On September 4th, 2016 Pope Francis will declare Mother Teresa a saint.  Born Agnes Gonxha Bojaxhu on Aug. 26, 1910, in Macedonia, Mother Teresa recognized her calling to missionary work at an early age and decided to commit herself to a religious vocation. She was 18 years old when she left her home to become a nun and joined the Sisters of Loreto in Dublin, Ireland where she took the name Sister Mary Teresa after Saint Thérèse of Lisieux. After learning English, she transferred to the Sisters of Loreto convent in Darjeeling, India.

 It was during her time in the slums when Mother Teresa started to catch global attention due to her amazing works and outpour of love and generosity towards the poor. She began an open-air school and managed to convince the city government to donate her a dilapidated building, which she used to start a home for dying poor people. In 1950, she won canonical recognition for the Missionaries of Charity, a group she founded with a few former staff members from the St. Mary’s School.
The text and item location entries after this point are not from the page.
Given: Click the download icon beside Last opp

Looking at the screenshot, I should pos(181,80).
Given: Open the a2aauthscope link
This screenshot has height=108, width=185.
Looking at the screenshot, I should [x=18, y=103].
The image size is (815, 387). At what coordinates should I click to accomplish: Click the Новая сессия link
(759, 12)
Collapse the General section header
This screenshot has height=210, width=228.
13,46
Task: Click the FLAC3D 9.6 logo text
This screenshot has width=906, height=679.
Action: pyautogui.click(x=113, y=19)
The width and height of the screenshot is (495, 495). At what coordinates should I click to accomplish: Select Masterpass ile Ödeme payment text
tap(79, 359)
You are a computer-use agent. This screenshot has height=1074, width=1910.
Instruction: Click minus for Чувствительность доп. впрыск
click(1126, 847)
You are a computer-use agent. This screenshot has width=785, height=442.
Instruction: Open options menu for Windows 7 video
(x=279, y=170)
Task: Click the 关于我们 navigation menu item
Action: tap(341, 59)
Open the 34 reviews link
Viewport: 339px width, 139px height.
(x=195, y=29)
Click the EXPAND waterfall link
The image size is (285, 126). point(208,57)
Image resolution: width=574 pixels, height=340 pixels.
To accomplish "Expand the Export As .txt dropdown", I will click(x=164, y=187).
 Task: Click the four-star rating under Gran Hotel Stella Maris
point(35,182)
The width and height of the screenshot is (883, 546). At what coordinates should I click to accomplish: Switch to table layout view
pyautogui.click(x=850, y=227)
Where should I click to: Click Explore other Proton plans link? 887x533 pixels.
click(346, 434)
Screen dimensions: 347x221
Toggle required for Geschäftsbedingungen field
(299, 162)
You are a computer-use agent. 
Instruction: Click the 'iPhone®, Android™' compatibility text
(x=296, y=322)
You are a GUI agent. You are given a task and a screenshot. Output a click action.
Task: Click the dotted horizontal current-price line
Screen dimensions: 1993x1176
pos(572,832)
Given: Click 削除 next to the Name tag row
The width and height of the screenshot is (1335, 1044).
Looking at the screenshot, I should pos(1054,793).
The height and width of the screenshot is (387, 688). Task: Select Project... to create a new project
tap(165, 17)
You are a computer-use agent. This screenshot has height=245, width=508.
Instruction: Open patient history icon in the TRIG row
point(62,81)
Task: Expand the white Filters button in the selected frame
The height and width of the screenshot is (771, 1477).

Throughout the 1950s and 1960s, she opened a leper colony, an orphanage, nursing home, family clinic and a few mobile health clinics, and in 1971 she opened her first American-based house of charity in New York City. She launched her second American charity group home in 1985 called Gift of Love, which was created to help those suffering from HIV/AIDS.

Mother Teresa Quotes

Mother Teresa

  • Let us always meet each other with a smile, for the smile is the beginning of love.
  • We need to find God, and he cannot be found in noise and restlessness. God is the friend of silence. See how nature – trees, flowers, grass- grows in silence; see the stars, the moon, and the sun, how they move in silence… We need silence to be able to touch souls.
  • Spread love everywhere you go. Let no one ever come to you without leaving happier.
  • We think sometimes that poverty is only being hungry, naked and homeless. The poverty of being unwanted, unloved and uncared for is the greatest poverty. We must start in our own homes to remedy this kind of poverty.
  • The miracle is not that we do this work, but that we are happy to do it.
  • There is always the danger that we may just do the work for the sake of the work. This is where the respect and the love and the devotion come in – that we do it to God, to Christ, and that’s why we try to do it as beautifully as possible.
  • Being unwanted, unloved, uncared for, forgotten by everybody, I think that is a much greater hunger, a much greater poverty than the person who has nothing to eat.
  • Love is a fruit in season at all times and within reach of every hand.
  • If we have no peace, it is because we have forgotten that we belong to each other.